WRITTEN TASK 1: Present every line of the entries that follow the article as a numbered list, omitting blank lines and leaving out the pictures.

DOCUMENT:
■ ■ ■
3rd January 1999
The most comprehensive photo archive of the country's rich tradition of temple art languishes unseen in cold storage
By Hiranthi Fernando
A fine collection of photographs of Sri Lanka's temple paintings languishes unseen in cold storage. This collection, produced by expert photographer, Gamini Jayasinghe, is perhaps the most comprehensive photo archive of the country's rich tradition of temple art. Covering some sixty temples located throughout the island, the photographs have captured and preserved on film, the exquisite quality of these ancient works of art.
Jayasinghe first became interested in photographing temple paintings, in the 1960s.
In 1979, he was commissioned by the Lever Brothers Cultural Conservation Trust to produce the photographic documentation of temple paintings. During the next five years, he travelled extensively around the country, photographing the murals found in forty temples, both well known temples as well as little known ones, some located deep in the jungle. Among the temples photographed, the Pulligoda Galge in the jungles of Dimbulagala and the Gonagolla Temple in Amparai, date back to the 7th/8th Century. Most of the others were of the 18th/19th Century Kandy period.
■ ■ ■
LISTED RECORDS:
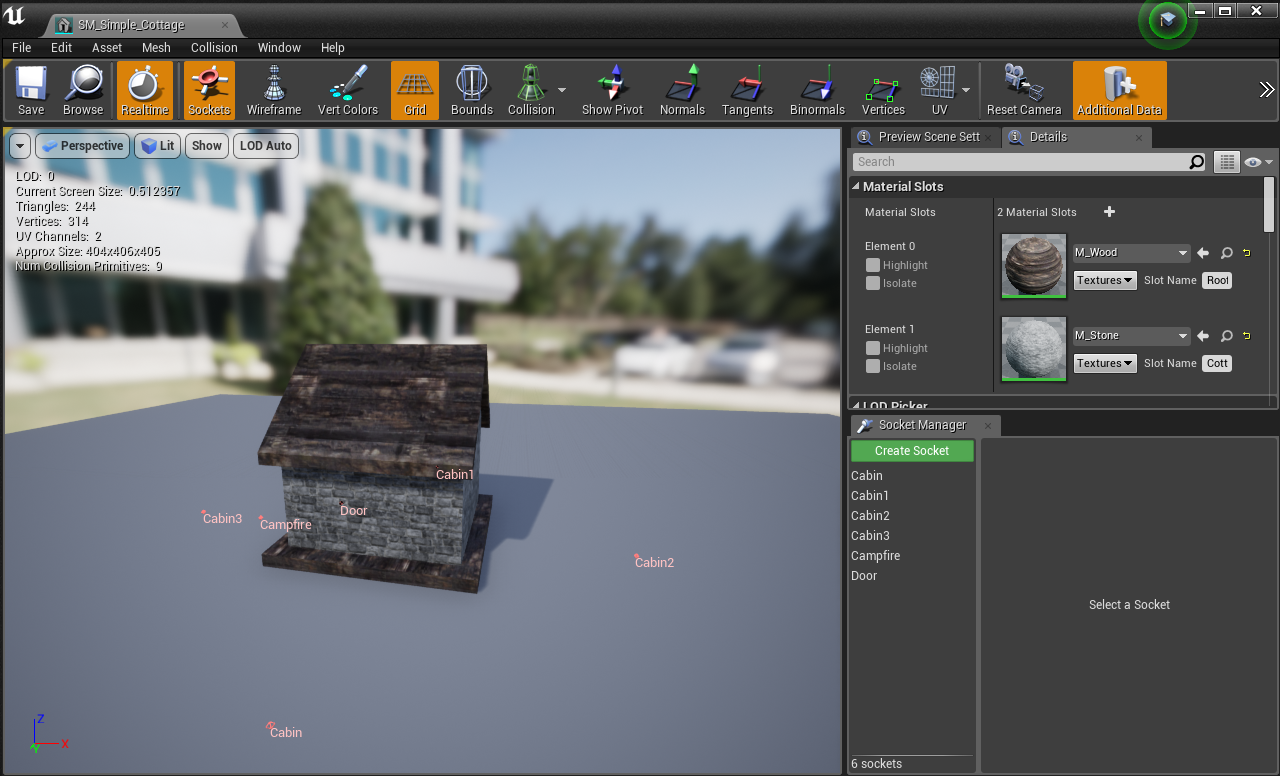This screenshot has width=1280, height=776.
Task: Check Highlight for Element 0
Action: click(x=873, y=265)
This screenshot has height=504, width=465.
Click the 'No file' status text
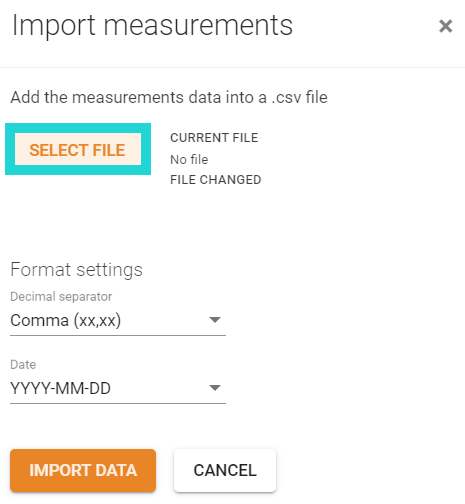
■ ■ ■
WRITTEN TASK 2: Retype the passage of the temple paintings article starting at "3rd January 1999" and ending at "works of art.".

TASK RESPONSE 1:
1. This screenshot has width=1280, height=776.
2. Task: Check Highlight for Element 0
3. Action: click(x=873, y=265)
4. This screenshot has height=504, width=465.
5. Click the 'No file' status text

TASK RESPONSE 2:
3rd January 1999
The most comprehensive photo archive of the country's rich tradition of temple art languishes unseen in cold storage
By Hiranthi Fernando
A fine collection of photographs of Sri Lanka's temple paintings languishes unseen in cold storage. This collection, produced by expert photographer, Gamini Jayasinghe, is perhaps the most comprehensive photo archive of the country's rich tradition of temple art. Covering some sixty temples located throughout the island, the photographs have captured and preserved on film, the exquisite quality of these ancient works of art.